Bringing home a new baby is a mixture of unparalleled joy and equally intense stress. Bottle or breast, crib or co-sleep, cloth or disposable diapers, and so on.
The last thing on your mind is probably the sexuality of your tiny infant.
Many parents cringe at the mention of sex in relation to their children. We don’t want to think of our innocent children as sexual beings but they are, especially in relationship to how they perceive their own body.
Pleasure seeking (and pain avoidance) is one of our primary instincts at birth. Babies are hardwired to seek closeness and touch which causes hormones that enhance brain development.
Sexuality is so much broader than just sex and as such it starts way before our kids ask about intercourse. Sexuality affects our self-image and the way we interact with others in non-sexual and in sexual relationships.
Whether or not we’re comfortable with it, humans are sexual beings and our understanding of our sexuality affects everything else in our lives. The World Health Organization defines sexuality as:
Sexuality is a central aspect of being human throughout life and encompasses sex, gender identities and roles, sexual orientation, eroticism, pleasure, intimacy and reproduction. Sexuality is experienced and expressed in thoughts, fantasies, desires, beliefs, attitudes, values, behaviors, practices, roles and relationships. While sexuality can include all of these dimensions, not all of them are always experienced or expressed. Sexuality is inﬂuenced by the interaction of biological, psychological, social, economic, political, cultural, ethical, legal, historical, religious and spiritual factors.
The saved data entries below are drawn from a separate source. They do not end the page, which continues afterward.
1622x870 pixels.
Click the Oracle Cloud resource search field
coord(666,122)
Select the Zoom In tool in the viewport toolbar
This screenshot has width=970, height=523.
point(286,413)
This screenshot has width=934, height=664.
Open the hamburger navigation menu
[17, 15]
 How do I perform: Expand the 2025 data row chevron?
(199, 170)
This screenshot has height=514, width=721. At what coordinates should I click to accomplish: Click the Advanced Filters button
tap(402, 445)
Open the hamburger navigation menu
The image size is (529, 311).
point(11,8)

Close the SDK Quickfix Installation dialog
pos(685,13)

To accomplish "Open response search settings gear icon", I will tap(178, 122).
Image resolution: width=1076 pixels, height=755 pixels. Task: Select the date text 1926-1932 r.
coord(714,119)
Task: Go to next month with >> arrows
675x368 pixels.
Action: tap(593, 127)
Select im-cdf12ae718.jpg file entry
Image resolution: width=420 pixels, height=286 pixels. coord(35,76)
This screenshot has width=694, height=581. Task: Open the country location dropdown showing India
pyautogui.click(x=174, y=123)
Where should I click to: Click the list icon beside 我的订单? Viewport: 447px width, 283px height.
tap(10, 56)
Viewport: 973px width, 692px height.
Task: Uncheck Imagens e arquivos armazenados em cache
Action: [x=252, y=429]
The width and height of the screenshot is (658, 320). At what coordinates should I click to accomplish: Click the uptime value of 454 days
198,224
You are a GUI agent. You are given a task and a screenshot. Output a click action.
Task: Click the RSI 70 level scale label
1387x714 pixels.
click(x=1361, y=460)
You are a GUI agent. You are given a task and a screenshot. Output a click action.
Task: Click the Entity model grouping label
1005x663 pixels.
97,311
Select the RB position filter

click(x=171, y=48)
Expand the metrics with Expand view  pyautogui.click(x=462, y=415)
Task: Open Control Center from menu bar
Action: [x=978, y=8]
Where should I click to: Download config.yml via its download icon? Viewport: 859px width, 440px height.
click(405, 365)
The good news is parents are the single most important factor in developing a healthy sexuality.
We are the first people to give our children pleasure (hugs, cuddles, boo-boo kisses), the first to teach them about their body, and their models for adult sexuality.
The way we respond to children’s actions and ideas can either enhance or cripple their developing sexuality.
And it all starts well before the first “birds and bees” discussion. You can start right now with your tiny newborn.
Infants are naturally curious about their bodies. Even before speech, they play with their feet, ears, nose, everything! So, of course, they find their genitals interesting too.
Diaper changes and bath time are a great opportunity to teach your kids about their bodies.
I talk a running commentary to my babies all day. Hearing language is important so i just narrate everything I’m doing, including diaper changes.
This is also a great time to practice if saying “vulva” and “scrotum” makes you blush! Get used to it when they’re little and you’ll be a pro by the time they come to you with questions.
Speaking of vulvas. Yes, you need to use the real words for body parts. Why? Well first, it is just respect. I don’t generally think we do any good to our kids to dumb down concepts. Kids like to be leveled with as equals.
But secondly, your child needs the vocabulary to communicate about her own body. As mentioned in 10 Ways To Talk To Your Kids About Sexual Abuse, a child can not tell you that something is wrong if they don’t have words to explain it.
Don’t worry if the idea of using medical words scares you. That’s ok. Most of us grew up not talking about our “wee wees” or “privates”. If you need a refresher on the real names for our anatomy check out Planned Parenthood’s simple refresher on male and female reproductive anatomy.
The most important thing to remember is that you are teaching them about their bodies, no matter what you do or say. Make what you do and say what you want them to learn.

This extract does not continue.